La conférence ministérielle qui nous réunit aujourd’hui est une étape essentielle de la construction de l’Europe de l’asile. La présidence française, qui se veut modeste, vous propose ici un exercice ambitieux : assurer un niveau de protection encore plus élevé des demandeurs d’asile en Europe.

Cette étape est essentielle par son objet : elle contribuera à l’établissement des bases d’un régime européen d’asile qui alliera un niveau de protection élevé, des dispositifs de solidarité entre États et un dialogue constructif avec les États tiers.

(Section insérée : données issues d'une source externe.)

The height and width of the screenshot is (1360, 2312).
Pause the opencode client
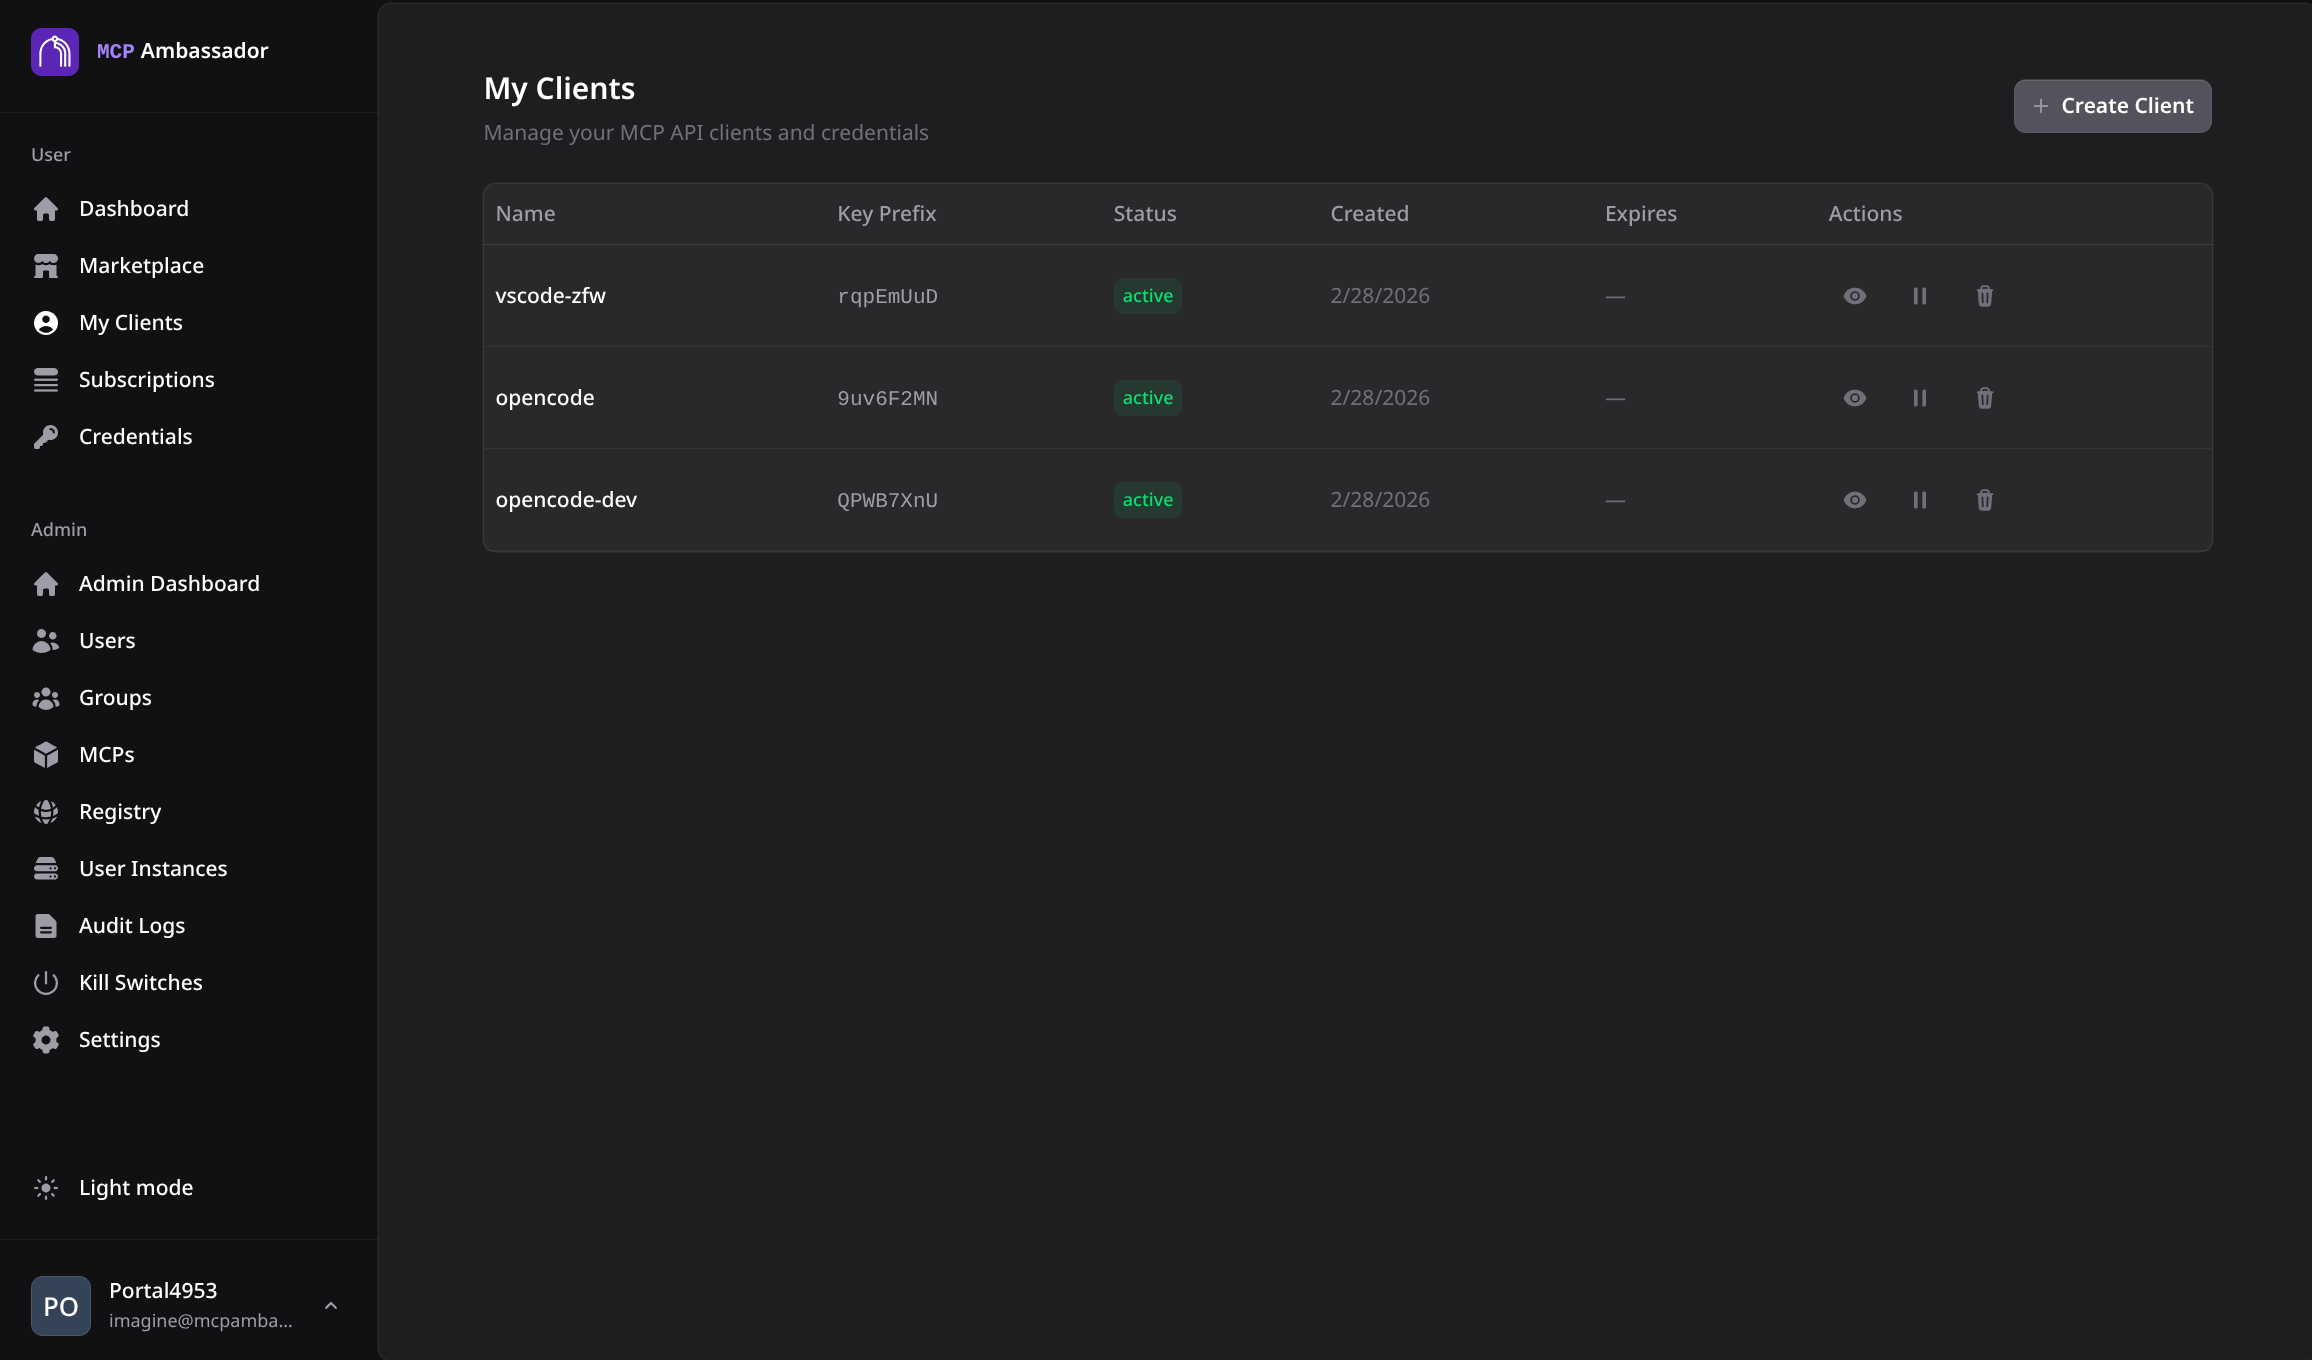[1919, 398]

Cette étape est essentielle, aussi, par la méthode qui a été retenue : la protection des réfugiés interpelle à bon droit les opinions publiques et de nombreux groupements privés ou publics qui y contribuent. Ces derniers doivent trouver dans cette enceinte un moyen d’expression publique sur le sujet, afin, par un discours responsable, de construire une vision commune qui corresponde aux souhaits profonds des citoyens européens : le respect des droits de l’Homme ; la protection contre les abus et les fraudes ; l’efficacité de la réponse européenne.

Cette étape est essentielle, enfin, car elle est le fruit d’une volonté politique forte et légitime : accueillir et protéger les étrangers persécutés dans leur pays d’origine tout en décourageant, avec discernement, les demandes abusives. Voici le défi que je nous invite, tous ensemble, à relever et à honorer.